The goal is to estimate a prediction interval for yhat, for which I think I'd need to compute the full variance-covariance matrix (including the fixed effects). I haven't been able to figure out how to do this, and I'm wondering if it's even computationally feasible.


回答1:


After conversations with several people, I don't believe it is possible to obtain an estimate the distribution of yhat=Xb (where X includes both the covariates and the fixed effects) directly from felm, which is what this question boils down to. It is possible bootstrap them, however. The following code does so in parallel. There is scope for performance improvements, but this gives the general idea.

Note: here I do not compute full prediction interval, just the SEs on Xb, but obtaining the prediction interval is straightforward - just add the root of sigma^2 to the SE.

library(DAAG)
library(lfe)
library(parallel)

model1 <- lm(data = cps1, re74 ~ age + nodeg + marr)
yhat_lm <- predict(model1, newdata = data.frame(age=40, nodeg = 0, marr=1), se.fit = T)

set.seed(42)
boot_yhat <- function(b) {
  print(b)
  n <- nrow(cps1)
  boot <- cps1[sample(1:n, n, replace=T),]

  lm.model <- lm(data=demeanlist(boot[, c("re74", "age")], list(factor(boot$nodeg), factor(boot$marr))), 
                 formula = re74 ~ age)
  fe <- getfe(felm(data = boot, re74 ~ age | nodeg + marr))

  bootResult <- predict(lm.model, newdata = data.frame(age = 40)) + 
    fe$effect[fe$fe == "nodeg" & fe$idx==0] + 
    fe$effect[fe$fe == "marr" & fe$idx==1]
  return(bootResult)
}

B = 1000
yhats_boot <- mclapply(1:B, boot_yhat)

plot(density(rnorm(10000, mean=yhat_lm$fit, sd=yhat_lm$se.fit)))
lines(density(yhats), col="red")



回答2:


From your first model predict(.) yields this:

#        fit      lwr      upr
# 1 18436.18 2339.335 34533.03

Following 李哲源 we can achieve these results manually, too.

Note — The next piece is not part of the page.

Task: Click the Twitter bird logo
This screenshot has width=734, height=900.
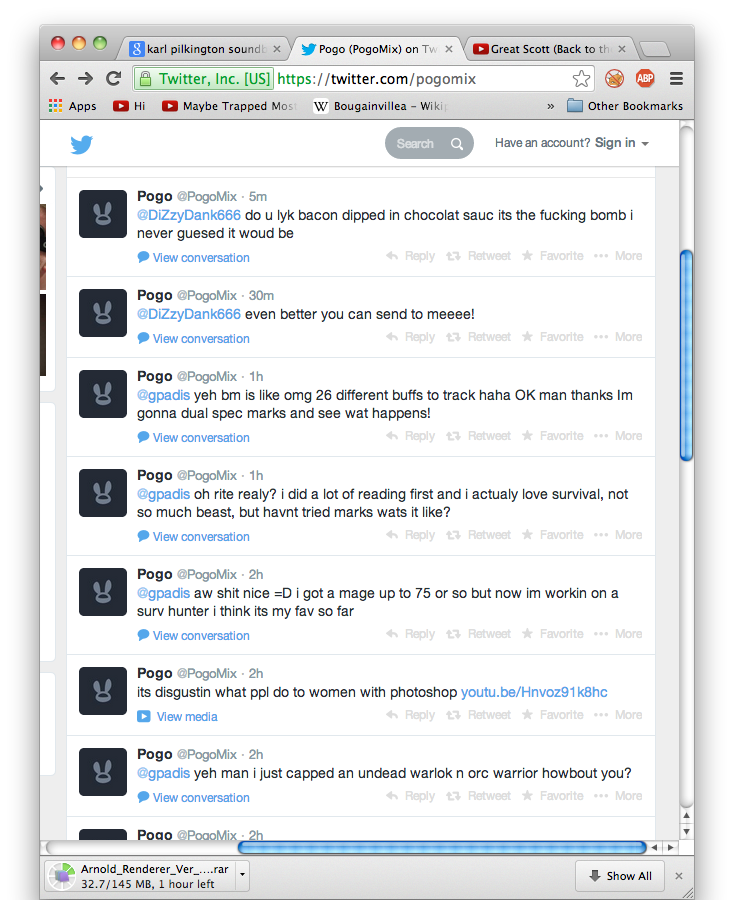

beta.hat.1 <- coef(model1)  # save coefficients
# model matrix: age=40, nodeg = 0, marr=1:
X.1 <- cbind(1, matrix(c(40, 0, 1), ncol=3))  
pred.1 <- as.numeric(X.1 %*% beta.hat.1) # prediction
V.1 <- vcov(model1)  # save var-cov matrix
se2.1 <- unname(rowSums((X.1 %*% V.1) * X.1))  # prediction var
alpha.1 <- qt((1-0.95)/2, df = model1$df.residual)  # 5 % level
pred.1 + c(alpha.1, -alpha.1) * sqrt(se2.1)  # 95%-CI
# [1] 18258.18 18614.18
sigma2.1 <- sum(model1$residuals ^ 2) / model1$df.residual  # sigma.sq
PI.1 <- pred.1 + c(alpha.1, -alpha.1) * sqrt(se2.1 + sigma2.1) # prediction interval
matrix(c(pred.1, PI.1), nrow = 1, dimnames = list(1, c("fit", "lwr", "upr")))
#        fit      lwr      upr
# 1 18436.18 2339.335 34533.03

Now, your linked example applied to multiple FE, we get this results:

lm.model <- lm(data=demeanlist(cps1[, c(8, 2)], 
                               list(as.factor(cps1$nodeg), 
                                    as.factor(cps1$marr))), re74 ~ age)
fe <- getfe(model2)
predict(lm.model, newdata = data.frame(age = 40)) + fe$effect[fe$idx=="1"]
# [1] 15091.75 10115.21

The first value is with and the second without added FE (try fe$effect[fe$idx=="1"]).

Now we're following the manual approach above.

beta.hat <- coef(model2)  # coefficient
x <- 40  # age = 40
pred <- as.numeric(x %*% beta.hat)  # prediction
V <- model2$vcv  # var/cov
se2 <- unname(rowSums((x %*% V) * x))  # prediction var
alpha <- qt((1-0.95)/2, df = model2$df.residual)  # 5% level
pred + c(alpha, -alpha) * sqrt(se2)  # CI
# [1]  9599.733 10630.697
sigma2 <- sum(model2$residuals ^ 2) / model2$df.residual  # sigma^2
PI <- pred + c(alpha, -alpha) * sqrt(se2 + sigma2)  # PI
matrix(c(pred, PI), nrow = 1, dimnames = list(1, c("fit", "lwr", "upr")))  # output
#        fit       lwr      upr
# 1 10115.21 -5988.898 26219.33

As we see, the fit is the same as the linked example approach, but now with prediction interval. (Disclaimer: The logic of the approach should be straightforward, the values of the PI should still be evaluated, e.g. in Stata with reghdfe.)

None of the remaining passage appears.